The Australian Financial Complaints Authority ruled in favor of the complainant, finding that he had been misled into thinking he had coverage.

The claim was initiated after the man's wife had a severe fall down a flight of stairs during their trip to Thailand. She sustained multiple injuries, including a fractured hip and head trauma, which required her to be hospitalized for more than three weeks. Additionally, to ensure a safe journey back to Melbourne, the claimant had to purchase a business class flight for his wife, allowing her to lie flat and minimize the risk of complications.

Zurich Australia denied the claim based on the policy's exclusion of overseas medical expenses for individuals over 80 years old. However, Zurich claimed to have offered an "upgrade" to the policy, providing medical coverage for individuals over 80, which the claimant did not opt for.

The complainant obtained the policy through a local branch of his bank, referred to as CB, which offered it as a benefit for specific credit card holders. At the time of purchasing the policy, both the complainant and his wife were 81 and 80 years old, respectively.

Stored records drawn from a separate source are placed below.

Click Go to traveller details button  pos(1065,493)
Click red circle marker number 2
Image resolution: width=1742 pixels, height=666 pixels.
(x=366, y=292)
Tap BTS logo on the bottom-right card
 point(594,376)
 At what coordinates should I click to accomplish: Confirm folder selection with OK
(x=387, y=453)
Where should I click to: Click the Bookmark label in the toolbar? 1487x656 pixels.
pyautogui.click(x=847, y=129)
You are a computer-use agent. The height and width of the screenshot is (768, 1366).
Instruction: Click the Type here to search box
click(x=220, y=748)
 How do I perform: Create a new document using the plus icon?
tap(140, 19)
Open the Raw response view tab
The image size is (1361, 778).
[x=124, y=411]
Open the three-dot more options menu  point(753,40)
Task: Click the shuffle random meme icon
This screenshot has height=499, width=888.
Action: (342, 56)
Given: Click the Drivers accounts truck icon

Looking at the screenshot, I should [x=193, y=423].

Making an effort to follow the correct procedure given his limited computer skills, Mr. E visited the local CB branch on June 30. He expected the staff to guide him through the application process for the policy.

Mr. E alleged that the CB staff failed to inform him about the need to "upgrade" the policy in order to ensure adequate coverage for medical expenses. He left the bank under the impression that he and his wife were appropriately insured, even receiving an email confirmation from the insurer stating that the policy had been activated.

AFCA considered the claimant's assertion that a bank teller, referred to as SH, had assisted him during the application process. Despite Zurich's objections, the ruling ombudsman agreed with Mr. E's account.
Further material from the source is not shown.